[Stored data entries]
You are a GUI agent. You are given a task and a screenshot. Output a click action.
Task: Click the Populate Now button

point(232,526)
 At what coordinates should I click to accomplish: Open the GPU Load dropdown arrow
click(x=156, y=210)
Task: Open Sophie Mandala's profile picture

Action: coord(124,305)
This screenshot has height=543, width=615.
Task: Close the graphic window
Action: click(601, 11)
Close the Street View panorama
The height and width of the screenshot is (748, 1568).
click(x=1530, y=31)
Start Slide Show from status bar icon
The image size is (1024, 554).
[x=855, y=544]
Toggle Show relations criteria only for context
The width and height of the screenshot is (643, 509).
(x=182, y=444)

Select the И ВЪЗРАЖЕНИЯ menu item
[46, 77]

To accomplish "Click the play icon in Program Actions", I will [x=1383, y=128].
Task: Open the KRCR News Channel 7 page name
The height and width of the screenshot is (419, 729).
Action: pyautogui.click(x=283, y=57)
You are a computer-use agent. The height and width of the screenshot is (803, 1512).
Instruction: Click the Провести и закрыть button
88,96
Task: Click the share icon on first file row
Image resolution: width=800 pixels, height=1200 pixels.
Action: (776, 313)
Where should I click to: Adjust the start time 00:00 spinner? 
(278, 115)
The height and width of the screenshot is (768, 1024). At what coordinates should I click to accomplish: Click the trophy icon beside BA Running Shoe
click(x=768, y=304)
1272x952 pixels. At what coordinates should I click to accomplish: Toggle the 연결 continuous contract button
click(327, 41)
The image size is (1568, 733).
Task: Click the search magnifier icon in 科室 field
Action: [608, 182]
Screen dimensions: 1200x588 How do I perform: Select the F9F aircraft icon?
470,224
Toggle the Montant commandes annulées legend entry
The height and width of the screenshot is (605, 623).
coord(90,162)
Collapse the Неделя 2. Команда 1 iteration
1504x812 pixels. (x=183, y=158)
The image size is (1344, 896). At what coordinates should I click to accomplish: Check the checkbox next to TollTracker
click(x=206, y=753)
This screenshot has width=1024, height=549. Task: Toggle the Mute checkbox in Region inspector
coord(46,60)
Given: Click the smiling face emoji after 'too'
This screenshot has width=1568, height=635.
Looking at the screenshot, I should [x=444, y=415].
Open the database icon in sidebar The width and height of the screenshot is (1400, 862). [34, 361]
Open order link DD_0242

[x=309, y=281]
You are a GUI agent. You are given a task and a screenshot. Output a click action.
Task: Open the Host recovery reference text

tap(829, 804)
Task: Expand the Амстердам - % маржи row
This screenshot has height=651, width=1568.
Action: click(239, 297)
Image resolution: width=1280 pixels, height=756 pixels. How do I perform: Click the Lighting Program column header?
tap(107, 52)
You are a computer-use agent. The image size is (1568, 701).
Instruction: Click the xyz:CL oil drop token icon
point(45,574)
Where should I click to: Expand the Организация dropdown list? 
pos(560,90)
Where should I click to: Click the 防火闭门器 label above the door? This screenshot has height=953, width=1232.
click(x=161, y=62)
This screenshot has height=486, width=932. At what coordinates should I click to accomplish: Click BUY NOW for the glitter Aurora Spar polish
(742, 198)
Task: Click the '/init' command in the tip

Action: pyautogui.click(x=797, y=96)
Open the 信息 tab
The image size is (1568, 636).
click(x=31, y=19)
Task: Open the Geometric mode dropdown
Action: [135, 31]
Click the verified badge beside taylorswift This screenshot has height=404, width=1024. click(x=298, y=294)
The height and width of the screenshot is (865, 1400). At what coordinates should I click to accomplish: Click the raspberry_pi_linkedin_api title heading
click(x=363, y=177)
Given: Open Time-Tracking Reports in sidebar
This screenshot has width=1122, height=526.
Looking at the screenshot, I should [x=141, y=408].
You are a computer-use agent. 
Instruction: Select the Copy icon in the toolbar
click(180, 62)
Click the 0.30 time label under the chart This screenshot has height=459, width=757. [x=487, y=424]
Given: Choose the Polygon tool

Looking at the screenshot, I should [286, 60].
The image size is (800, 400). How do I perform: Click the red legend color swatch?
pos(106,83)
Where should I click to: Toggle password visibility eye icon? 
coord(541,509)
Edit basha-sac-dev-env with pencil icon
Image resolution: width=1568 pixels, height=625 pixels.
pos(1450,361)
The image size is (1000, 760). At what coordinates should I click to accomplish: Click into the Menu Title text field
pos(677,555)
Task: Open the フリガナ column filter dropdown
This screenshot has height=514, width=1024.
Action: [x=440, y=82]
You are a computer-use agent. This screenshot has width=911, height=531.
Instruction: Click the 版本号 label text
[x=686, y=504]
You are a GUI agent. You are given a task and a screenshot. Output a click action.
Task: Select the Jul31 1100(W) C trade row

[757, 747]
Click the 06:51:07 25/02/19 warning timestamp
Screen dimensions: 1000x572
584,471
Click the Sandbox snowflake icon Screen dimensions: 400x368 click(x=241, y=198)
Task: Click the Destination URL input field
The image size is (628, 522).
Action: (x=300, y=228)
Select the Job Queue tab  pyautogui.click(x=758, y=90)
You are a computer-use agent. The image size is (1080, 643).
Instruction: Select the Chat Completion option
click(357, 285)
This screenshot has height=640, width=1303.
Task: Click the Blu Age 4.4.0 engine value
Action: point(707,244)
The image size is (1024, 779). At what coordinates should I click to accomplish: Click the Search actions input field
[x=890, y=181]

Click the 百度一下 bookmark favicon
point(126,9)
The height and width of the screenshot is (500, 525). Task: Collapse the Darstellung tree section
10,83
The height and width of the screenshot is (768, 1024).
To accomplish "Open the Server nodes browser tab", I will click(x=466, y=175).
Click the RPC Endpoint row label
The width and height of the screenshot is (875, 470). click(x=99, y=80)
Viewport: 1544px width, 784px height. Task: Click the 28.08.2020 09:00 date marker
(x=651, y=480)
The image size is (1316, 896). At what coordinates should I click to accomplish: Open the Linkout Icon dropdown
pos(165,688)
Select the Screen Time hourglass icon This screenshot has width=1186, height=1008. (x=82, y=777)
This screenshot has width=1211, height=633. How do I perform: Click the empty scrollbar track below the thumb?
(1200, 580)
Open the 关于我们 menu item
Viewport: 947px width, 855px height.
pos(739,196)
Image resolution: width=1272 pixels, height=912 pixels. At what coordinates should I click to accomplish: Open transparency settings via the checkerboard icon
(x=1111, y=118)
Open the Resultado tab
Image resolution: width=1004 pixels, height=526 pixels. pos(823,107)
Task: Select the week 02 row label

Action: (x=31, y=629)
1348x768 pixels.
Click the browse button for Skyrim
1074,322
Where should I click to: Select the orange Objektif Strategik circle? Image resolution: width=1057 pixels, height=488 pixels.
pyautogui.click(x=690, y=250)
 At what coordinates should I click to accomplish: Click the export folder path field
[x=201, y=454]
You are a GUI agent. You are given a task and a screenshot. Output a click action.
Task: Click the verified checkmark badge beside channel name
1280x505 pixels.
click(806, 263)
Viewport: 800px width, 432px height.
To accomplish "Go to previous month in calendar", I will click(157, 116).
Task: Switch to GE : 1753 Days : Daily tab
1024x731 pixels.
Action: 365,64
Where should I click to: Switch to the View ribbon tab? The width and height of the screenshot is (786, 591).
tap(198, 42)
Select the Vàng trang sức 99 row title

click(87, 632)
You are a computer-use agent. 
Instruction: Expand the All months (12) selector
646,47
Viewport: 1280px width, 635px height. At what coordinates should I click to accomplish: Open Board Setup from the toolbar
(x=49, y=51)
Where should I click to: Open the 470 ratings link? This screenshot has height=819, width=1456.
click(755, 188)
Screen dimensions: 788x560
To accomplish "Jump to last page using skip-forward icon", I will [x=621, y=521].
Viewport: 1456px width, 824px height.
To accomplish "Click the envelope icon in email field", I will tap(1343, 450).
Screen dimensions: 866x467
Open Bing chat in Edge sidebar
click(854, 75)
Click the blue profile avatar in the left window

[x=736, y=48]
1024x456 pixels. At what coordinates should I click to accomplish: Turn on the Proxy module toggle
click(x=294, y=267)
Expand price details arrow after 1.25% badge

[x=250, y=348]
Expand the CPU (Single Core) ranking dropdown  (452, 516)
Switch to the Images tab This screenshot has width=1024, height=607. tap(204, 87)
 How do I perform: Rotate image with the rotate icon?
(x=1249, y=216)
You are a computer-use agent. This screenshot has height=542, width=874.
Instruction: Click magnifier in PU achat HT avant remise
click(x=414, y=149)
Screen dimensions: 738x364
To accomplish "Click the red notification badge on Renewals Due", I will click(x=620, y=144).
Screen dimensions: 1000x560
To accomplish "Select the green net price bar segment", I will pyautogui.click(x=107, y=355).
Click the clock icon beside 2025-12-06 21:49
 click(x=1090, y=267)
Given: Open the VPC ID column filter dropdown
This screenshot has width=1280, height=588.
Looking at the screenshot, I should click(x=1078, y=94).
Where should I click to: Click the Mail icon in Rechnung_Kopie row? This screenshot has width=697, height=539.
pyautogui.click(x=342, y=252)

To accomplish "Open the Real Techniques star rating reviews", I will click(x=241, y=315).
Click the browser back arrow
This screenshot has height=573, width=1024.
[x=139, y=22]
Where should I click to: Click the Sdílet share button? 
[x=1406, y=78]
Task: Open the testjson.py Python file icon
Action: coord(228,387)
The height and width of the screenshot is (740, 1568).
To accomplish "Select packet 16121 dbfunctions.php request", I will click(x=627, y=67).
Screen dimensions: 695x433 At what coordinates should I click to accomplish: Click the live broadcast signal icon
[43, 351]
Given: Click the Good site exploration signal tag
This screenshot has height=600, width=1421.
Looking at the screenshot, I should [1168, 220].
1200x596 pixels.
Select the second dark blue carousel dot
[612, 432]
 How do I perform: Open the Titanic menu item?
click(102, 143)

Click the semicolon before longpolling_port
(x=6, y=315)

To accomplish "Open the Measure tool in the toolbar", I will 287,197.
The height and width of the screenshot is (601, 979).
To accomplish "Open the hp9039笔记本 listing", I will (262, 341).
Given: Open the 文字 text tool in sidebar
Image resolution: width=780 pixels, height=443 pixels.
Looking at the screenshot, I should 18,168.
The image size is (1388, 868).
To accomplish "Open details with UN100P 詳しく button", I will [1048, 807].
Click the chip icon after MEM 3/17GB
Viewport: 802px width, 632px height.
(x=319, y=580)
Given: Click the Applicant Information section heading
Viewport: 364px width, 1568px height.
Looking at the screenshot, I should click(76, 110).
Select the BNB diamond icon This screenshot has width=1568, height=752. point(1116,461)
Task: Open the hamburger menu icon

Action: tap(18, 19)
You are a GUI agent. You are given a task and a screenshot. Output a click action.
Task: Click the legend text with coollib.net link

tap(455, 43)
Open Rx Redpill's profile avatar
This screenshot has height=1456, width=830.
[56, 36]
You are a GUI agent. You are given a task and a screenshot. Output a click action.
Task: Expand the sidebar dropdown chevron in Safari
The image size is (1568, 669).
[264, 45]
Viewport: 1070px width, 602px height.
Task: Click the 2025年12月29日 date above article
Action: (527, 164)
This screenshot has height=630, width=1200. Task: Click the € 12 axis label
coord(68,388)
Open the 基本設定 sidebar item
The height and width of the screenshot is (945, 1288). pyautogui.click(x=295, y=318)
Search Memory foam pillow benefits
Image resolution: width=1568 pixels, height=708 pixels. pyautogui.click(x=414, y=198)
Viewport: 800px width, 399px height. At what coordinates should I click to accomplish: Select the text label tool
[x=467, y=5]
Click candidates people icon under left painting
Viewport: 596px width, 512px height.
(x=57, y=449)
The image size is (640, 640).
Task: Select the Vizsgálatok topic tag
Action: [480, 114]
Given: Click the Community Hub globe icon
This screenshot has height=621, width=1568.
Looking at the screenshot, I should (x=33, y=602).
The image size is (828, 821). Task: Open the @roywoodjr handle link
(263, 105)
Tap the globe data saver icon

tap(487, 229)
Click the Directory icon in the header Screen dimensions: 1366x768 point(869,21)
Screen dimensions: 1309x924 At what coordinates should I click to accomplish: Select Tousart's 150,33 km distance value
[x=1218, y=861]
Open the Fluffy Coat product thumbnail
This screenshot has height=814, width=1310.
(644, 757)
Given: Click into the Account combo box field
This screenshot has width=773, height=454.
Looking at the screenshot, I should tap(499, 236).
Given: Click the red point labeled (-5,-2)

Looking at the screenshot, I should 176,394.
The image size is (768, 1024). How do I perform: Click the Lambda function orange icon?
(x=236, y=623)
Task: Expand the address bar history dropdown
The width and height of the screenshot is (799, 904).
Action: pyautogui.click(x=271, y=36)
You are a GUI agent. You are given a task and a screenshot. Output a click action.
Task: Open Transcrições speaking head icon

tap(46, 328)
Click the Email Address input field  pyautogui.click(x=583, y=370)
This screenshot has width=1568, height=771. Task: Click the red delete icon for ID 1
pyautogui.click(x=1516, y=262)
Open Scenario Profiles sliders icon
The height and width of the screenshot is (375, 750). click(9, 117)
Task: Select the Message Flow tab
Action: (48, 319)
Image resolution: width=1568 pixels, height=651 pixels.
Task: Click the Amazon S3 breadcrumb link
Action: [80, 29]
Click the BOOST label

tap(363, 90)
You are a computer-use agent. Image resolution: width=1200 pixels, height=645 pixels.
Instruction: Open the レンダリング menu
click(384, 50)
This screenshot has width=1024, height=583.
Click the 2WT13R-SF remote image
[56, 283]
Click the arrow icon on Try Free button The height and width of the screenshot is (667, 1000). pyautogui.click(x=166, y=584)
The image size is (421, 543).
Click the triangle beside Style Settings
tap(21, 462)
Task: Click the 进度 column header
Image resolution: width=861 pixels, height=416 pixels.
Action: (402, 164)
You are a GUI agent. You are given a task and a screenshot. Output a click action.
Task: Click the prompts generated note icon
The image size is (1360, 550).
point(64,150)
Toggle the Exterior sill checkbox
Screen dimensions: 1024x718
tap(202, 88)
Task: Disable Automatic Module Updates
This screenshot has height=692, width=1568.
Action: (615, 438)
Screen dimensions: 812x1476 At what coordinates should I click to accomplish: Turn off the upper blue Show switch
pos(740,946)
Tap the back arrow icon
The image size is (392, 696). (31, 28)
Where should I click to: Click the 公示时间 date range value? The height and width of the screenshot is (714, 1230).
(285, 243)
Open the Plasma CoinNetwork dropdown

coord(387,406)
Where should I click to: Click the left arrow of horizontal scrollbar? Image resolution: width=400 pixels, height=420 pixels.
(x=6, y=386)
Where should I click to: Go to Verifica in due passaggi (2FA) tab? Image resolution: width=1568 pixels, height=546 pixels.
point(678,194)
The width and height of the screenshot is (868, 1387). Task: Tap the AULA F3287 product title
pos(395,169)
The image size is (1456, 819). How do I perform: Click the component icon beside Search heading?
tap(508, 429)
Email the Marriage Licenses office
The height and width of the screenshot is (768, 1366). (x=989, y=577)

» EXERCISE BRIEF:
Search the data above for the word "name". Copy each line it is in.

» RESULT OF THIS TASK:
Task: Open the KRCR News Channel 7 page name
Task: Click the verified checkmark badge beside channel name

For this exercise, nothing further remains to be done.